Work required: Update the lines starting with the line that contains "Given: Select the dropper tag" and going on through the line that contains "point(582,64)" by replacing "Reports" with "Analytics", and leave everything else unchanged.

Data entries:
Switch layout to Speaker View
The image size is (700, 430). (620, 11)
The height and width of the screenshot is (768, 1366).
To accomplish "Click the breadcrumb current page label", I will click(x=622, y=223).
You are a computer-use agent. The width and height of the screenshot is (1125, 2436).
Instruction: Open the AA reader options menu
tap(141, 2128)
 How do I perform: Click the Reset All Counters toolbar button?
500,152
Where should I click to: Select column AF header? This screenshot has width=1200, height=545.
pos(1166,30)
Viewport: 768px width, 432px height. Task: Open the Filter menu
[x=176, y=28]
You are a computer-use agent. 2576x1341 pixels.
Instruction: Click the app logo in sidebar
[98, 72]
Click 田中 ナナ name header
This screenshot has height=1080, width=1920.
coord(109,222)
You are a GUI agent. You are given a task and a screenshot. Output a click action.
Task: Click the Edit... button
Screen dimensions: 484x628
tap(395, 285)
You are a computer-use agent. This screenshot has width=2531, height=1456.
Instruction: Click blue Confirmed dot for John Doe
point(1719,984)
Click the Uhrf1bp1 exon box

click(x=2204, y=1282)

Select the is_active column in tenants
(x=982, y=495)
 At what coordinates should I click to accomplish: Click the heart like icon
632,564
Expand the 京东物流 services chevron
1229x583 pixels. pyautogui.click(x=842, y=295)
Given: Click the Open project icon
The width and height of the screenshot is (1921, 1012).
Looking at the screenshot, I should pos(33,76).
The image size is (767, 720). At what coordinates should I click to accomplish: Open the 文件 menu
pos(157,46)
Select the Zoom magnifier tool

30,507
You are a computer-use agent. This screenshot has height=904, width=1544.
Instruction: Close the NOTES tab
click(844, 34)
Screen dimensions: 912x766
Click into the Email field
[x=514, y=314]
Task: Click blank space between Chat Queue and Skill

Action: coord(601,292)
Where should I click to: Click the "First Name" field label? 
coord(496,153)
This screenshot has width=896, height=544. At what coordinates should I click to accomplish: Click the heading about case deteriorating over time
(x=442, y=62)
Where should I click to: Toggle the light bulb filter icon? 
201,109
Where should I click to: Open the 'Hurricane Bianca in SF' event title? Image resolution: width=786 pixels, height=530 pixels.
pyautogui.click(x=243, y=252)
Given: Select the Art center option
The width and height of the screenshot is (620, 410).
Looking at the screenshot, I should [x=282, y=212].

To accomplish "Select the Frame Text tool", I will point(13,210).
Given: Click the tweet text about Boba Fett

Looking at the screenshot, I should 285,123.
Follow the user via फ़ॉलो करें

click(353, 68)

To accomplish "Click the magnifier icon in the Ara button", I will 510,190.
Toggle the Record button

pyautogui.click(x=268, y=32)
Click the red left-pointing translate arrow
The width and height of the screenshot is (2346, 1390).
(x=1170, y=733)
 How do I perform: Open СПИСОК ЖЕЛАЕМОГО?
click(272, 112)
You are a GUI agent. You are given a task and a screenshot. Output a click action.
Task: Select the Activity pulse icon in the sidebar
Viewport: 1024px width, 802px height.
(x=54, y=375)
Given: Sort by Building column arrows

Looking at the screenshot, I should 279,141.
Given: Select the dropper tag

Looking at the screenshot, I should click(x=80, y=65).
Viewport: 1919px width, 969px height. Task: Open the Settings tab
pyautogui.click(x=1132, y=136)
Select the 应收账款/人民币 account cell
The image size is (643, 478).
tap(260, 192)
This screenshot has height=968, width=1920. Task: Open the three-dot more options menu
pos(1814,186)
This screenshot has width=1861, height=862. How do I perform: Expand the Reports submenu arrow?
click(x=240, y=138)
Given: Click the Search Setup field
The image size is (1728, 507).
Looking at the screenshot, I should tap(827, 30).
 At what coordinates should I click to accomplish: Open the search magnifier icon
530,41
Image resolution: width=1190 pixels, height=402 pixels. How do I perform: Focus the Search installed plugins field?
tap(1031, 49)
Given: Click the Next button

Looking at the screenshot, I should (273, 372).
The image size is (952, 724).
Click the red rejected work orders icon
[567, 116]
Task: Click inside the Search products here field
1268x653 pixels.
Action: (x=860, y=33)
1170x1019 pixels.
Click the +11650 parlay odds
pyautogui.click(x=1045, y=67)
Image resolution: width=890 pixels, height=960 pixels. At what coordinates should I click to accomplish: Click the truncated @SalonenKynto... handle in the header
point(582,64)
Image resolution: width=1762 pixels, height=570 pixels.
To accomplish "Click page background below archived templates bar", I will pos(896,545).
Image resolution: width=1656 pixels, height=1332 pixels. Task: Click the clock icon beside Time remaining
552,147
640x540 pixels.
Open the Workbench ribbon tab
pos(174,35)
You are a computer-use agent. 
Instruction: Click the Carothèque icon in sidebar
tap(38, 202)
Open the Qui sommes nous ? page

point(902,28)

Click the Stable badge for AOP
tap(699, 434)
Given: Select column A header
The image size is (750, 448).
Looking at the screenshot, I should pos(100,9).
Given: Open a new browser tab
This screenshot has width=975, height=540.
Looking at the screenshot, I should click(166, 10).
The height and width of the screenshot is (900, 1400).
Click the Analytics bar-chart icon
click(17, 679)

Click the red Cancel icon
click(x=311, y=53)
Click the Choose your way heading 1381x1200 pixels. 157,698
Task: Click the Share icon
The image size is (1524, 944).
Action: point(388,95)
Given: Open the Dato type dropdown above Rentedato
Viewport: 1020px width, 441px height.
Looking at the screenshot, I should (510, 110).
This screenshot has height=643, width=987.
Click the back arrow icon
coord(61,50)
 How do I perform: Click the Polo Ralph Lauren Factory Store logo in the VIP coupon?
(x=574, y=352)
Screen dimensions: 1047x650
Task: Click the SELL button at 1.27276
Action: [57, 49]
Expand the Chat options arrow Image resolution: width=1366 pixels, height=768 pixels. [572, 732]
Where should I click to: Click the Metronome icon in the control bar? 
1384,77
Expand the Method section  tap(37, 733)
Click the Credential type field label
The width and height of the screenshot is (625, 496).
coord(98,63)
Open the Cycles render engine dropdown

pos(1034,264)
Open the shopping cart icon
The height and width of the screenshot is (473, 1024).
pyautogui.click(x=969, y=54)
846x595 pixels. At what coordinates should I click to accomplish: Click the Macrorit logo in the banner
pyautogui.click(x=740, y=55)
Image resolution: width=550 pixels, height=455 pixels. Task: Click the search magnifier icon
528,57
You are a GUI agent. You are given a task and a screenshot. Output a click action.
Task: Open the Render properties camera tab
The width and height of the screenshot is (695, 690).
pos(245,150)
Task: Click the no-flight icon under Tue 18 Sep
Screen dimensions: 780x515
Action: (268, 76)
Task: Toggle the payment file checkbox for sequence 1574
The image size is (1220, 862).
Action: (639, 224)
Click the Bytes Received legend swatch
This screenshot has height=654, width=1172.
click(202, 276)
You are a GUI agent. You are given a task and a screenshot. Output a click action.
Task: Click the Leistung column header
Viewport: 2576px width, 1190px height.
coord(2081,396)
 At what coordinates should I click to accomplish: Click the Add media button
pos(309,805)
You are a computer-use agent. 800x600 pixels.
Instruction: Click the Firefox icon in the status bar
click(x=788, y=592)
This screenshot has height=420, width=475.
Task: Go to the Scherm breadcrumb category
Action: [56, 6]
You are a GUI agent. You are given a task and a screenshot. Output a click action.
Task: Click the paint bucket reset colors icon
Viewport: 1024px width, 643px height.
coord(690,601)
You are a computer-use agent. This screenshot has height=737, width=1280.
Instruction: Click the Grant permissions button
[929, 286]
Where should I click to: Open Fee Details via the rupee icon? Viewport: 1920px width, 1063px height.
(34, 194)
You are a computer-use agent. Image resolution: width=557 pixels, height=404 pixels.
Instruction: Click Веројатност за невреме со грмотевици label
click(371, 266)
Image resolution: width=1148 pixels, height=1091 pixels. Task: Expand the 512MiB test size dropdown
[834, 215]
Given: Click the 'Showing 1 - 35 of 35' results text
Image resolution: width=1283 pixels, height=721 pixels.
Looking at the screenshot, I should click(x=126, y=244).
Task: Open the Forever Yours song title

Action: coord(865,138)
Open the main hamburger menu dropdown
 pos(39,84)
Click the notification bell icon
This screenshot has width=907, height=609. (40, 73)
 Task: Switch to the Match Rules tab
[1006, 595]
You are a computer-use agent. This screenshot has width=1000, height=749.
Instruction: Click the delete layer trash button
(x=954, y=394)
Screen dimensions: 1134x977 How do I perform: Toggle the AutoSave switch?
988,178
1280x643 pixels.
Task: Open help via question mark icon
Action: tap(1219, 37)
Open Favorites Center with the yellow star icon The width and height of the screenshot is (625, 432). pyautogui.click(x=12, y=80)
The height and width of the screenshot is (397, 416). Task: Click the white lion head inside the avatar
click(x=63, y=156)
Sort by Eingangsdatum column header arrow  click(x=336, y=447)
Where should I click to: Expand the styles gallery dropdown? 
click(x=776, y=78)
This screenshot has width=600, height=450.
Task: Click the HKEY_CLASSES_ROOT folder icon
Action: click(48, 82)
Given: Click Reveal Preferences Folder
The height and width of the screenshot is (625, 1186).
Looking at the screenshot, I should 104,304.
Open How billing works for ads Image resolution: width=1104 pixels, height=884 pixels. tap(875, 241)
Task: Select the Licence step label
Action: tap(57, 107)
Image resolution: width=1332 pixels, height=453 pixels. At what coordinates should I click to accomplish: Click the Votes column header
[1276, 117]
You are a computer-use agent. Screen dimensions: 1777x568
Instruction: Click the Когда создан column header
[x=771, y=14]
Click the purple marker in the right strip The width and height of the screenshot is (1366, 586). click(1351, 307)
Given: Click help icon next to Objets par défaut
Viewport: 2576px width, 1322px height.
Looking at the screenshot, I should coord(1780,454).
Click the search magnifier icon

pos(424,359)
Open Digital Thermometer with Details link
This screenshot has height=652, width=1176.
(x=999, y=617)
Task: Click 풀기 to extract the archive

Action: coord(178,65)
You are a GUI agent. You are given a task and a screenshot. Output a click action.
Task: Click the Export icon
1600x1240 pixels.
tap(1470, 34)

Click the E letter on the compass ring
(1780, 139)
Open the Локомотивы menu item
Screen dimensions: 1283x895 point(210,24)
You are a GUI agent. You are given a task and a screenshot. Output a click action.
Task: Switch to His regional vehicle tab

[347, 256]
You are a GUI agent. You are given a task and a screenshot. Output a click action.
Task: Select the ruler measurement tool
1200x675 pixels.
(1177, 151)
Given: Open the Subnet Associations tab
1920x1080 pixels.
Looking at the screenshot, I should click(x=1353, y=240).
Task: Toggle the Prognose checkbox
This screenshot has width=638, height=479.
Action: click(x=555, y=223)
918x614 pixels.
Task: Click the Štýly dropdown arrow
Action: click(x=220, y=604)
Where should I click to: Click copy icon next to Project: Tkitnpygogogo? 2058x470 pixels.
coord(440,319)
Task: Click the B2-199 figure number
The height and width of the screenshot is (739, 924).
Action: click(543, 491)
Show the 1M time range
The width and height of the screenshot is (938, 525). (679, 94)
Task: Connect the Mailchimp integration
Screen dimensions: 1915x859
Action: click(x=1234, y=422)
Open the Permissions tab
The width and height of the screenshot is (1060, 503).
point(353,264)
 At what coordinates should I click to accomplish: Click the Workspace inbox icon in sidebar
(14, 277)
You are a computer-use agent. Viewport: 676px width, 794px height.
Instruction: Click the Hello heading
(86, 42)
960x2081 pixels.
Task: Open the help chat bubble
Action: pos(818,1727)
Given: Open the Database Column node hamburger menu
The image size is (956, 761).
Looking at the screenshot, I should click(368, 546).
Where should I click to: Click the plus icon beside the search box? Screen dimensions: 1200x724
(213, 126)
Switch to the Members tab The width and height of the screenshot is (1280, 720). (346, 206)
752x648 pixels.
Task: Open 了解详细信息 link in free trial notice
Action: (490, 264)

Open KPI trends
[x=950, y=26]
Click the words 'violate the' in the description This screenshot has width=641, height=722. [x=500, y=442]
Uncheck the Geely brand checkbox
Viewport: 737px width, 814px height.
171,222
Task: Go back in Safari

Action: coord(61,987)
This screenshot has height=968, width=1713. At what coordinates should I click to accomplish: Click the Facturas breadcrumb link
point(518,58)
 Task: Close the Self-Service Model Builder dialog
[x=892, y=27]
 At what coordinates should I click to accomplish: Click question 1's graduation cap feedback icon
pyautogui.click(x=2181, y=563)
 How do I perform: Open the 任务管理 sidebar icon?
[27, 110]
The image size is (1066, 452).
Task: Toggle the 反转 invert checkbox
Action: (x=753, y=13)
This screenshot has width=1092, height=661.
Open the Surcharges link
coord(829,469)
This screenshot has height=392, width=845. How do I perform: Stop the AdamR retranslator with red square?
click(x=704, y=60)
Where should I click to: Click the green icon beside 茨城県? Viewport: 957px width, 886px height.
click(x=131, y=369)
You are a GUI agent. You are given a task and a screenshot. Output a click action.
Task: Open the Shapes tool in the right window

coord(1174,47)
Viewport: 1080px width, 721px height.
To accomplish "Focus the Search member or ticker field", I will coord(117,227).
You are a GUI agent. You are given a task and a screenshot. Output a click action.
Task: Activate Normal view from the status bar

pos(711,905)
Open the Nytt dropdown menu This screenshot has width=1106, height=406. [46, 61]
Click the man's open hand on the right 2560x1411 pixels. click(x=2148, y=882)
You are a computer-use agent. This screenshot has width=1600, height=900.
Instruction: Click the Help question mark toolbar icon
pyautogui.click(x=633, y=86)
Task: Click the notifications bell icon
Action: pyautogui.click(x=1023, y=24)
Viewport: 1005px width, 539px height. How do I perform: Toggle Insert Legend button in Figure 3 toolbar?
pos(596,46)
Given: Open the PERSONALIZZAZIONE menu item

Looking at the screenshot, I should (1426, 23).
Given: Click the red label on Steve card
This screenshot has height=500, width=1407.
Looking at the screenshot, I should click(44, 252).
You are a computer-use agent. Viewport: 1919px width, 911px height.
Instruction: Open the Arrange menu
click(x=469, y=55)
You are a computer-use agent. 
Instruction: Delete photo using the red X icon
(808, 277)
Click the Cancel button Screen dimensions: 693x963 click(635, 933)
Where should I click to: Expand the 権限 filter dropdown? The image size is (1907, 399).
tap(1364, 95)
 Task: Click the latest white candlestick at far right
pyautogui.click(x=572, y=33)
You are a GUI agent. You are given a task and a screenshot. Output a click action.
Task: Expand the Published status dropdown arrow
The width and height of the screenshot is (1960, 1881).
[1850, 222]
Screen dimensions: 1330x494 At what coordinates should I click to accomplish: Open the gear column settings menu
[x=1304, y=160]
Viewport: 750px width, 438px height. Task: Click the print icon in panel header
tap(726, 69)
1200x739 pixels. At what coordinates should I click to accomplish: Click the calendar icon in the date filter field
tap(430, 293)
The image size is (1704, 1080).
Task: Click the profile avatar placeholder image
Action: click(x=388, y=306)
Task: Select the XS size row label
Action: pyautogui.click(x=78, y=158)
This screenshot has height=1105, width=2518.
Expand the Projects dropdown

Written reply:
Given: Select the dropper tag

Looking at the screenshot, I should click(x=80, y=65).
Viewport: 1919px width, 969px height. Task: Open the Settings tab
pyautogui.click(x=1132, y=136)
Select the 应收账款/人民币 account cell
The image size is (643, 478).
tap(260, 192)
This screenshot has height=968, width=1920. Task: Open the three-dot more options menu
pos(1814,186)
This screenshot has width=1861, height=862. How do I perform: Expand the Analytics submenu arrow?
click(x=240, y=138)
Given: Click the Search Setup field
The image size is (1728, 507).
Looking at the screenshot, I should tap(827, 30).
 At what coordinates should I click to accomplish: Open the search magnifier icon
530,41
Image resolution: width=1190 pixels, height=402 pixels. How do I perform: Focus the Search installed plugins field?
tap(1031, 49)
Given: Click the Next button

Looking at the screenshot, I should (273, 372).
The image size is (952, 724).
Click the red rejected work orders icon
[567, 116]
Task: Click inside the Search products here field
1268x653 pixels.
Action: (x=860, y=33)
1170x1019 pixels.
Click the +11650 parlay odds
pyautogui.click(x=1045, y=67)
Image resolution: width=890 pixels, height=960 pixels. At what coordinates should I click to accomplish: Click the truncated @SalonenKynto... handle in the header
point(582,64)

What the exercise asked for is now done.